Sampling distributions
This is a teacher-led classroom activity suitable for introductory statistics courses in higher education.
In a nutshell
What and why: This activity introduces students to the concept of sampling
distributions and point estimates, and to how the accuracy of point
estimates are affected by sample size. Concurrently, it allows students
to become aware of the existence of open datasets in their discipline,
and to practice using dataset documentation, downloading and importing
datasets. A firm grasp of the concept of sampling distributions forms the basis of
inferential statistics. This activity will help establish the
conceptual foundation for calculating confidence intervals. Point
estimates (and confidence intervals) are essential tools in any
researcher’s repertoire of statistical techniques. All students should
be able to read and understand data documentation, and to download data
from repositories.
Prerequisite knowledge: Students should be familiar with the concepts of populations and
samples, and with the idea that our knowledge of populations typically
are inferred from estimates from samples. They should be able to
calculate a sample mean. The calculation of confidence intervals around
point estimates can be incorporated into this lesson if students have
not already been introduced to it.
Stuff you need: Each student group should have a computer and the analysis software you
prefer. You should have a teacher computer from which you can project.
Estimated time: Could be done in a 45-50 minute session, but would probably work better with 70-90 minutes available. In one longer session or across two shorter sessions.
Suggested intended learning outcomes
After completing this activity, the student should be able to:
Introductory statistics outcomes:
- Understand that sample characteristics vary around the true population parameters.
- Explain how the sample variance and the confidence interval around point estimates changes with the sample size.
- Calculate confidence intervals around estimated means.
Open Data outcomes:
- Be aware of the existence of open data sets.
- Understand the importance of clear data documentation.
- Download open data sets and import them to analysis software of choice
Example dataset
You can use any medium or large (say at least 500 cases) dataset for this activity. The total number of cases in the set will serve as the population, from which the students will draw random samples. It is probably a good idea to chose a dataset from your own discipline.
Suggested activity and instructions
This activity works best if your class can be divided into at least 4-5 groups.
Provide your students with instructions on how to locate and download your chosen dataset (or the part of it needed for this activity), and import it into your preferred analysis software. Guide them to isolate the chosen variable (e.g. discard the ones you do not need), and a case id variable if it exists. Have them save the resulting spreadsheet file as “population data” or something similar.
Point them toward the documentation, and have them peruse the bits of it that are relevant to understand how the chosen variable was coded. Allow some time for questions and clarification.
Next, explain that for this exercise, the total of cases in the dataset represents the population, and that the the activity will involve drawing random samples and attempting to estimate the population mean from those samples.
Guide your students through a prepared routine for drawing random samples from your the complete “population” variable. You could do this by inserting a column of random values, sorting the data by this column, and keeping, say, the first 8 cases in the sorted spreadsheet. (For instructions on how to do this in Excel, see the linked video under ‘Ancillary files and supplements’, below.) Have them save the resulting reduced spreadsheet as “small sample” or something similar.

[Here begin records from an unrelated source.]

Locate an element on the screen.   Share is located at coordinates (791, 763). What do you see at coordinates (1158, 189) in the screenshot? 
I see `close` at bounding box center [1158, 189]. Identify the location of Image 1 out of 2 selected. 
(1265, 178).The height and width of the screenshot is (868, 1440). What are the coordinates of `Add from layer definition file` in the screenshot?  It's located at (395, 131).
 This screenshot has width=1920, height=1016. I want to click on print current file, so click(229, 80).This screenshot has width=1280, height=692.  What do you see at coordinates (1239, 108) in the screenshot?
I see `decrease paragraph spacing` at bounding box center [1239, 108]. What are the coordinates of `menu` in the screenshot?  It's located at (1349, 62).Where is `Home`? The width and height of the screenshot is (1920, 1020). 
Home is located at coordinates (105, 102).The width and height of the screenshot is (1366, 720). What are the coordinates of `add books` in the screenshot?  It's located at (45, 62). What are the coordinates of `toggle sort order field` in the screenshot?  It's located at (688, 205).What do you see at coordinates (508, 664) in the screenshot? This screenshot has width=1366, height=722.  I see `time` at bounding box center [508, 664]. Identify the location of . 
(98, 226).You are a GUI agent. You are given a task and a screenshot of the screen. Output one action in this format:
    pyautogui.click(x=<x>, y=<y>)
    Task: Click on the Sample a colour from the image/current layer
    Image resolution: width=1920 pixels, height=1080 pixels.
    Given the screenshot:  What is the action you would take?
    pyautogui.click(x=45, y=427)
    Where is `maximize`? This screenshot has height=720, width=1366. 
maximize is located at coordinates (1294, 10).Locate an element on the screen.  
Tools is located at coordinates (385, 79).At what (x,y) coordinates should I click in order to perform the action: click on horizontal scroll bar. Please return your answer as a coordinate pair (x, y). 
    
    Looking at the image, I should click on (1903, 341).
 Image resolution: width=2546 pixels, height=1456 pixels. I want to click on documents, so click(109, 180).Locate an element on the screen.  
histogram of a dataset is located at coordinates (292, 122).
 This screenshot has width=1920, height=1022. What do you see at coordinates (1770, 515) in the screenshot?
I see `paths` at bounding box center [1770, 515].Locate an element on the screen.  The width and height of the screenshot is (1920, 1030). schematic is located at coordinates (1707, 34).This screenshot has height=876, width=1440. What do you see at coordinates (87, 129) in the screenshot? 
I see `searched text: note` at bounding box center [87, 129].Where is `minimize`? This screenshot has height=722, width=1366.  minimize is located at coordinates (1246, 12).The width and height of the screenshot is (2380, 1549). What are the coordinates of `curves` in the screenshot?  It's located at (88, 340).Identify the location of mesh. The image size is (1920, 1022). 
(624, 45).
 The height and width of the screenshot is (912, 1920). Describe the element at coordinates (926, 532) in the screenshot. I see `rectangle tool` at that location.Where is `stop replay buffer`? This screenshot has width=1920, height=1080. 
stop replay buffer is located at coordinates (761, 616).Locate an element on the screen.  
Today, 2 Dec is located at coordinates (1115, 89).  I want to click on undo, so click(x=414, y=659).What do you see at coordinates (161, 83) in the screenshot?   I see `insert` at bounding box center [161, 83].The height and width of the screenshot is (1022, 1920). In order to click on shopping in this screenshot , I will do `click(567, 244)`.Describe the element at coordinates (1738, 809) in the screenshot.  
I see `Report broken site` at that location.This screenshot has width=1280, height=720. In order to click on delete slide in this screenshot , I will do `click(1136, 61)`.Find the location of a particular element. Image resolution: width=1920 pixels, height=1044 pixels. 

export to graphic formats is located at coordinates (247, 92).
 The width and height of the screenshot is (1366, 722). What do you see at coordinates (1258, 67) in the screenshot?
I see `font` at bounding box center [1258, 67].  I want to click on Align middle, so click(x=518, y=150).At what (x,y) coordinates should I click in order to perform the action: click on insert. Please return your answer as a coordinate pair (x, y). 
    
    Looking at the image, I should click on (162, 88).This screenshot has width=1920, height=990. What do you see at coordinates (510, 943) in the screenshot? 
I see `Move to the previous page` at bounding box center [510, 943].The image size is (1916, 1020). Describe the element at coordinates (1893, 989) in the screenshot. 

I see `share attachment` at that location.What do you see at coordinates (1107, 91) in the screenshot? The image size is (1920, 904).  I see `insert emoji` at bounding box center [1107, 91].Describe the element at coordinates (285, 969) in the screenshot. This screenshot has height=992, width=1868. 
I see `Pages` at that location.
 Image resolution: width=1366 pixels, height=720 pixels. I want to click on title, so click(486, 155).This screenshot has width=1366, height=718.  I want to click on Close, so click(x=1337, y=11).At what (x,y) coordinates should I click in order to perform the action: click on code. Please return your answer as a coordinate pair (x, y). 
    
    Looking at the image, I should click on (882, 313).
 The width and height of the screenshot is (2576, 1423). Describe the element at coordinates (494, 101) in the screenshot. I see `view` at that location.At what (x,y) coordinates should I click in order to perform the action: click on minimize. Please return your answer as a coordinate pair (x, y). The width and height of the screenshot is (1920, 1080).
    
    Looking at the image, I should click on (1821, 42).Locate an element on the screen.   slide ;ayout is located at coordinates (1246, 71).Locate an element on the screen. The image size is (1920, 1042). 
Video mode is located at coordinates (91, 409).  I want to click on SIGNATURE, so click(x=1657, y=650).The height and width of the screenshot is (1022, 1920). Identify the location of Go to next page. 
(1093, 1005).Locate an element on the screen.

Next, have them calculate the sample mean and its confidence interval. If your students have not already been introduced to the idea of a confidence interval, briefly explain the idea and how it is calculated. Provide them with instructions and a routine/formula for doing the calculation, or ask them to do the calculation if they already know how. If you have only a few student groups, you can have each group draw another small sample and calculate its mean and CI in this manner from their population data file.
Next, open and project a file for displaying sample distributions. (A template for excel is provided under ‘Ancillary files and supplements’.) Enter the sample means and CIs from the student group samples.
Ideally, the exercise should be repeated, but with larger samples. This will allow comparison of how the sample means vary more around the population mean when samples are small rather than large.
Ancillary resources, files and supplements
- Template for point estimate and CI graph in Excel.